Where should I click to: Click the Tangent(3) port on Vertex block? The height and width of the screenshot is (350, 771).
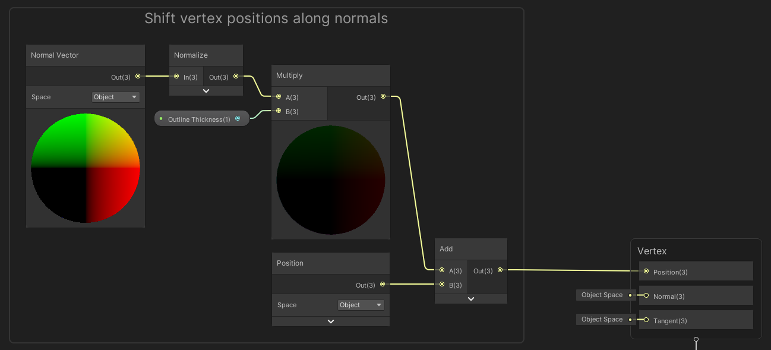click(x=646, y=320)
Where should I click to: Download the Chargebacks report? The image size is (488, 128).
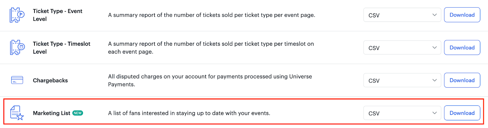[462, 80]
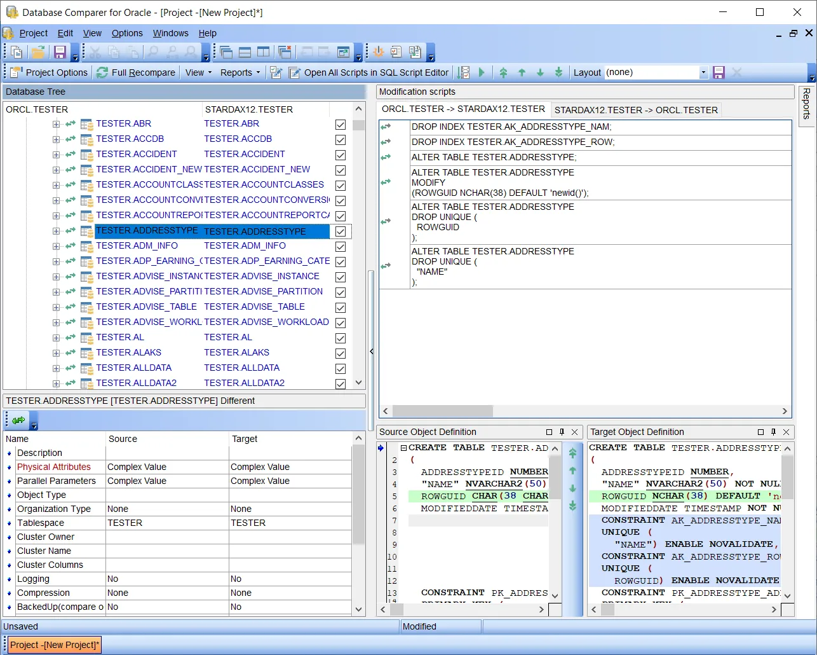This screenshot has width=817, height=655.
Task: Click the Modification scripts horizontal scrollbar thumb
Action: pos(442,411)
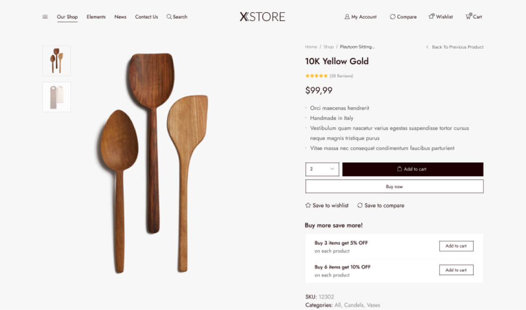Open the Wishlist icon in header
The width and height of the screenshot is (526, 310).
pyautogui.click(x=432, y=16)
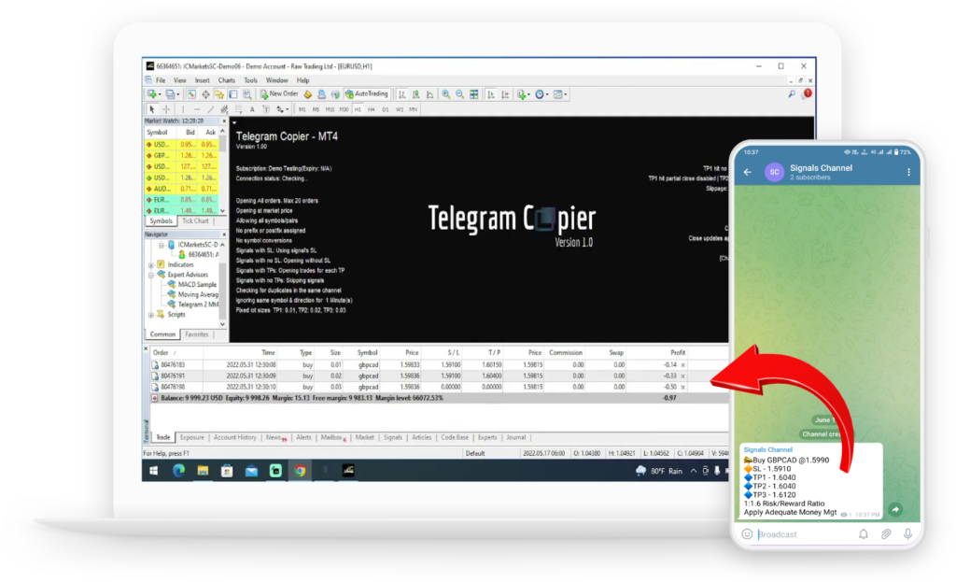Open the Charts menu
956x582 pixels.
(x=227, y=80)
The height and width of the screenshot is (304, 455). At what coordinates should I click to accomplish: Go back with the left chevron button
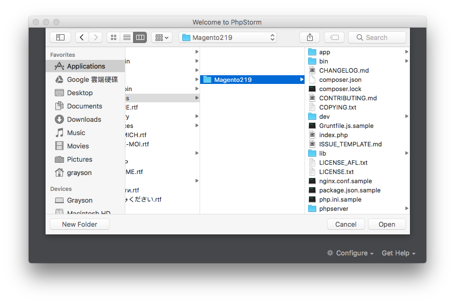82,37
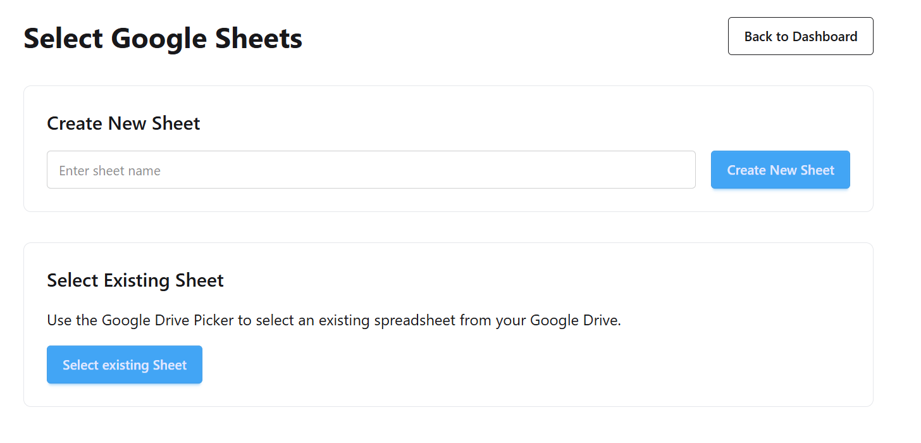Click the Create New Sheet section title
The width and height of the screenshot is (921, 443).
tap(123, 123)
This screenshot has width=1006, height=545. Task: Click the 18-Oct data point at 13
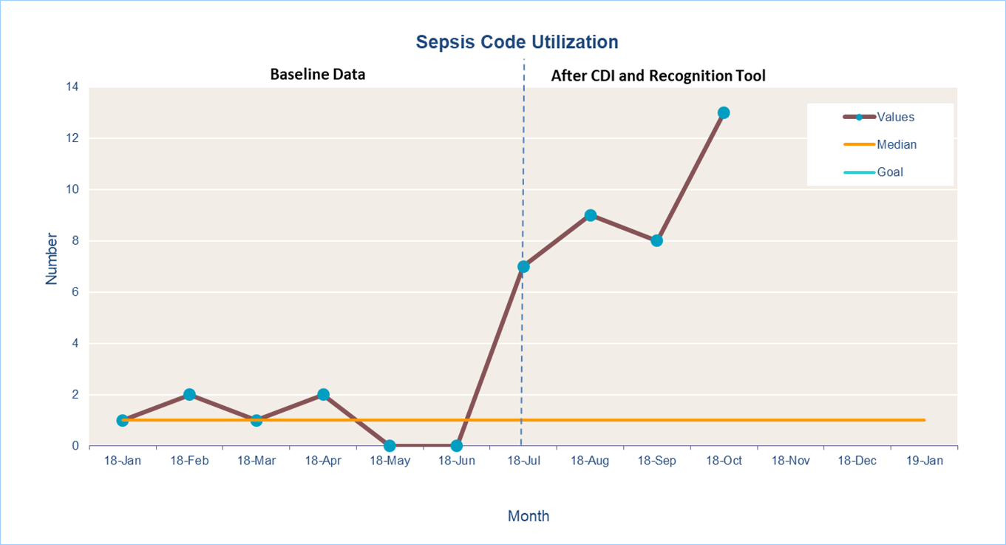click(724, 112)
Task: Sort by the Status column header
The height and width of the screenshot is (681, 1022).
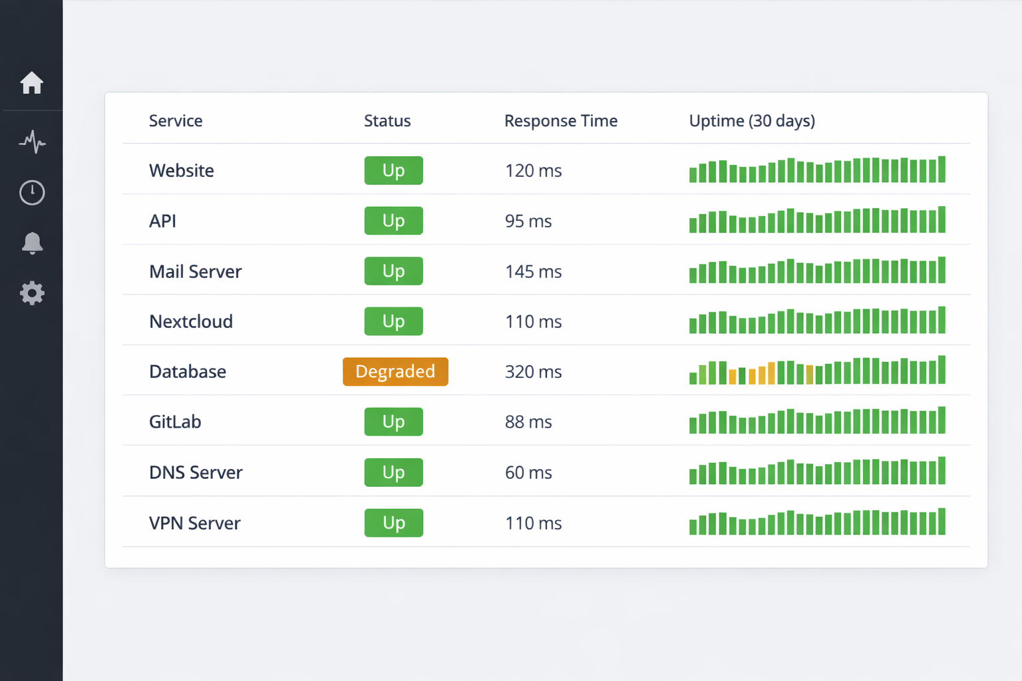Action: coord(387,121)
•••
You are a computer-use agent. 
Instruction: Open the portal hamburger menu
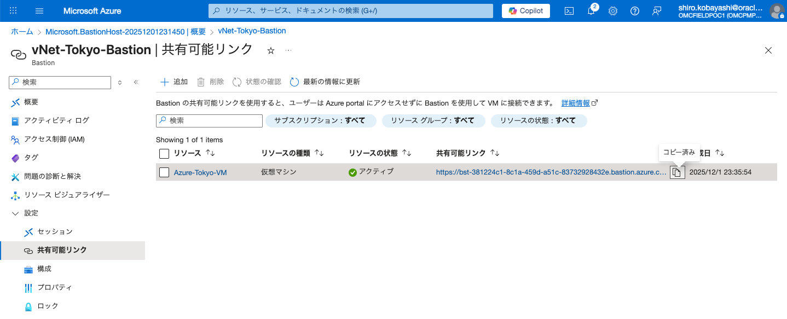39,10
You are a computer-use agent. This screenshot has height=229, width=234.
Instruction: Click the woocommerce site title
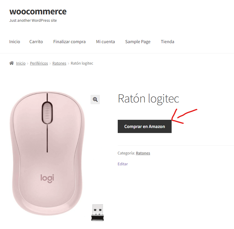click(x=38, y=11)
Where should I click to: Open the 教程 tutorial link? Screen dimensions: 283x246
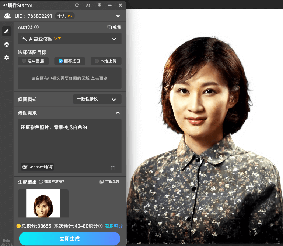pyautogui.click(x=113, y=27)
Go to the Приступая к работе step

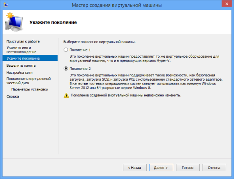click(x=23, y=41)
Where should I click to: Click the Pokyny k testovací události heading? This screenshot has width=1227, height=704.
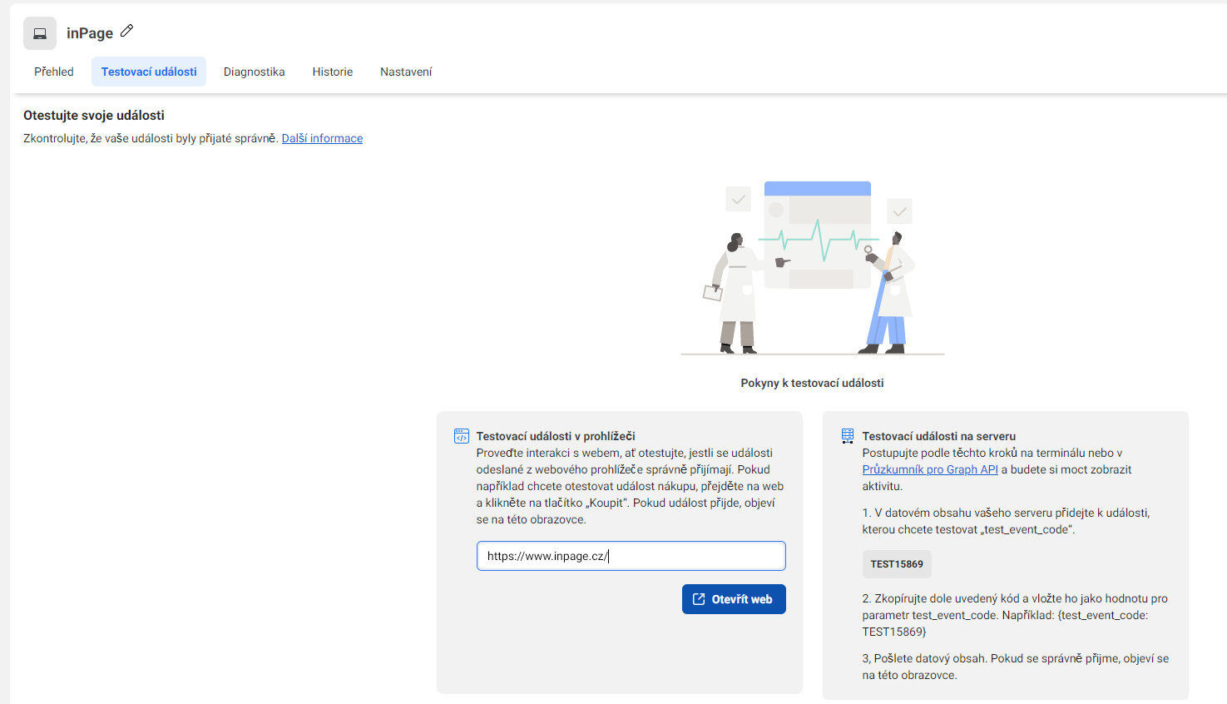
•••
▶ EXERCISE BRIEF: Which lines hold the word "agent"? Return all of them from the records above.

▶ EXERCISE SOLUTION:
You are a computer-use agent. 
You are a computer-use agent. This screenshot has height=229, width=234.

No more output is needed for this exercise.